■ **Task instructions**:
In the records below, find the line holding "This screenshot has height=428, width=961." and the line holding "Task: Click the Computer Vision eye icon". Set down both, with every line between them, exactly.

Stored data
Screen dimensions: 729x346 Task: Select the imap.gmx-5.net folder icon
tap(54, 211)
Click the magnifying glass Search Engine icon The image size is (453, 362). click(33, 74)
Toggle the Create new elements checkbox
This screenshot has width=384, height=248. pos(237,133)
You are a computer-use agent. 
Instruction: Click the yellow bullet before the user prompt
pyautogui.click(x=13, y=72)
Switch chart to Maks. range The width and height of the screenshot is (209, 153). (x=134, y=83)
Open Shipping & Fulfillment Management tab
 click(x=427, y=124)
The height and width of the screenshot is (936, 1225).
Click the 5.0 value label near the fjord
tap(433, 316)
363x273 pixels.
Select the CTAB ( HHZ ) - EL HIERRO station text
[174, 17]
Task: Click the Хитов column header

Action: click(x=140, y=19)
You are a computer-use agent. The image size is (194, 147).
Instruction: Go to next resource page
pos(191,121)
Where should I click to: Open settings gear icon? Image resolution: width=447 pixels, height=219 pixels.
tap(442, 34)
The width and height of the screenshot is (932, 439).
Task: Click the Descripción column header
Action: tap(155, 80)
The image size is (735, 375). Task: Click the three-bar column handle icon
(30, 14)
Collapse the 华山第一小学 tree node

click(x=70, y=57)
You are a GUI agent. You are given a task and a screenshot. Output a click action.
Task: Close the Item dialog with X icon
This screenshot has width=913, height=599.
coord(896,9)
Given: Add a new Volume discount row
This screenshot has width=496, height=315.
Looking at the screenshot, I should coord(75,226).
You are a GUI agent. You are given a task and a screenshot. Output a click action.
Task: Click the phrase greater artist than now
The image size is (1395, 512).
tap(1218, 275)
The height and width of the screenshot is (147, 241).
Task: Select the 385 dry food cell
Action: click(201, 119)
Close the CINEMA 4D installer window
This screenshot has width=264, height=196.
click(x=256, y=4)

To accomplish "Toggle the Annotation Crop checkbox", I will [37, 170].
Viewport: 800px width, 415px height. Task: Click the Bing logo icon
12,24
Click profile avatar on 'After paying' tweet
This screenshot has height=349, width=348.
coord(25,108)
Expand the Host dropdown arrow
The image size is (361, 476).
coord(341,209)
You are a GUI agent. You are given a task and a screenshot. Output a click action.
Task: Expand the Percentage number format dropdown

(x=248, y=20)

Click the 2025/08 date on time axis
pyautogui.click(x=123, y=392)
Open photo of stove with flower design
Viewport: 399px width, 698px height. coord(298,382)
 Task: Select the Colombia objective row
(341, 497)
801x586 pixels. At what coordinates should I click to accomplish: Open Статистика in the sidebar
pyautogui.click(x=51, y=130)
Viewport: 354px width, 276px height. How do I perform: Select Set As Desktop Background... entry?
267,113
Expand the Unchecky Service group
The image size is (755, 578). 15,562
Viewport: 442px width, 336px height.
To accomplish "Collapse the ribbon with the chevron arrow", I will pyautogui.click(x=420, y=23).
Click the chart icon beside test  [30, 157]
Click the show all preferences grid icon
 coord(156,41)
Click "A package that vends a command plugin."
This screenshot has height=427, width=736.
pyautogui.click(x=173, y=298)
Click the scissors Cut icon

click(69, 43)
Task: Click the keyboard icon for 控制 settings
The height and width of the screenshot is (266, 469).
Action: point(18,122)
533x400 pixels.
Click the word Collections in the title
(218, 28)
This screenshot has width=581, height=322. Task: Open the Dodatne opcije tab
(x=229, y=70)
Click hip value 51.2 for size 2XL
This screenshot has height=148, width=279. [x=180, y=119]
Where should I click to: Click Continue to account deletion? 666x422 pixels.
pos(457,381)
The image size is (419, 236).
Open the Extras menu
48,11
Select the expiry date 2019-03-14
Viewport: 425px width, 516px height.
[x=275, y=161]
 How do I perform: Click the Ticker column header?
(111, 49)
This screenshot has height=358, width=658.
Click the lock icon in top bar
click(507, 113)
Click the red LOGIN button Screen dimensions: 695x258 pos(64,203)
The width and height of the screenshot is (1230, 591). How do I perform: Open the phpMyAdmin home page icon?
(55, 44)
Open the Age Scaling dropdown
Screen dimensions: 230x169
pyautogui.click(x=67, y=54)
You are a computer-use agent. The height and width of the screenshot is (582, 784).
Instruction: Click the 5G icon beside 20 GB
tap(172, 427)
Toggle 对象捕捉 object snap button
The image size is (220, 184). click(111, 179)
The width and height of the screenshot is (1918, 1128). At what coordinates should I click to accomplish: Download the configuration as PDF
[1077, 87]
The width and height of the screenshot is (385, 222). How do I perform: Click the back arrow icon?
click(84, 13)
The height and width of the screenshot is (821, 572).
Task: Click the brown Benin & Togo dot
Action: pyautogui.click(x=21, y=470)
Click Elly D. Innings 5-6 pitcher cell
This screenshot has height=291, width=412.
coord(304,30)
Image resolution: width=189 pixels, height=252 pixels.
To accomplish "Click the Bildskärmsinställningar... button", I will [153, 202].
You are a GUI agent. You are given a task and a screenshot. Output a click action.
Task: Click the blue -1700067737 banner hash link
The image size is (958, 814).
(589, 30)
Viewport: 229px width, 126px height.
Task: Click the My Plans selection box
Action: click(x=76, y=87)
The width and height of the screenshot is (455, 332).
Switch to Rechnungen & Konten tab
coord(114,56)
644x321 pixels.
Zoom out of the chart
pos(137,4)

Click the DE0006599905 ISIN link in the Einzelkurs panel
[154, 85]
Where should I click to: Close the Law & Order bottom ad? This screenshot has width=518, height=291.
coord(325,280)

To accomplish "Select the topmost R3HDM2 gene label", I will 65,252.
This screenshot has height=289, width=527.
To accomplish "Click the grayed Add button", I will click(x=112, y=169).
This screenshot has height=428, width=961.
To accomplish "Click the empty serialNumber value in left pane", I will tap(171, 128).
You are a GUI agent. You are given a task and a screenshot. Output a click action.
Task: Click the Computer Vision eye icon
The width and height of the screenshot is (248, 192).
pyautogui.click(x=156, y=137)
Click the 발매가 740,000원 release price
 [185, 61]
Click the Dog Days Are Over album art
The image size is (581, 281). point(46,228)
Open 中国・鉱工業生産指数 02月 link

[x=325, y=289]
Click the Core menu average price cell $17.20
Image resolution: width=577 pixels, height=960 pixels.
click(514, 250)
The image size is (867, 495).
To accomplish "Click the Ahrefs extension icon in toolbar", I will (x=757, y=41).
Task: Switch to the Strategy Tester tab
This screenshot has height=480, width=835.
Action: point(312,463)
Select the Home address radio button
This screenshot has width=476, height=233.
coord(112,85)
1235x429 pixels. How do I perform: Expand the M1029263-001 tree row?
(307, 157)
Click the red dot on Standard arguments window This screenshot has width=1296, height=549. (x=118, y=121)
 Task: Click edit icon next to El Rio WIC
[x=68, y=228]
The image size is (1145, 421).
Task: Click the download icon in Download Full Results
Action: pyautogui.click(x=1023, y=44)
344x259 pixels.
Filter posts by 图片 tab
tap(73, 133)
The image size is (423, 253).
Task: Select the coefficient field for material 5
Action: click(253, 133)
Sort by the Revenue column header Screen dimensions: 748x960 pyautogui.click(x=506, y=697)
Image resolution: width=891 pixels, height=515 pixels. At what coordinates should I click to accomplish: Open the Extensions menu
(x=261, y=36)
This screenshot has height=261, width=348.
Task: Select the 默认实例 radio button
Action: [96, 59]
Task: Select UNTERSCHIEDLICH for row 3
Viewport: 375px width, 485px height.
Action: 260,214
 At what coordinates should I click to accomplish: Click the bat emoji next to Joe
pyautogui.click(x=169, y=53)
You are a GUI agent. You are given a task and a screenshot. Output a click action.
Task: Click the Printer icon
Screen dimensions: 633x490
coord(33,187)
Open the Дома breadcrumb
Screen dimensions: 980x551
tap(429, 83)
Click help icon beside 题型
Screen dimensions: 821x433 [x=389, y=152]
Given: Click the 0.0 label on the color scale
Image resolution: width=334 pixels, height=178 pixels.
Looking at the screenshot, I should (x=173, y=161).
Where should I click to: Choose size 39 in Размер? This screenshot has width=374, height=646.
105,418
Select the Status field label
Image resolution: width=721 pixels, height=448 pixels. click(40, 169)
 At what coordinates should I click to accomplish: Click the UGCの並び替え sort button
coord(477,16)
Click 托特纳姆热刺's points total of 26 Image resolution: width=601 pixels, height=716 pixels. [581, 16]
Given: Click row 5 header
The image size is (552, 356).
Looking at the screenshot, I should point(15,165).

■ **Exercise output**:
This screenshot has height=428, width=961.
To accomplish "Click the empty serialNumber value in left pane", I will tap(171, 128).
You are a GUI agent. You are given a task and a screenshot. Output a click action.
Task: Click the Computer Vision eye icon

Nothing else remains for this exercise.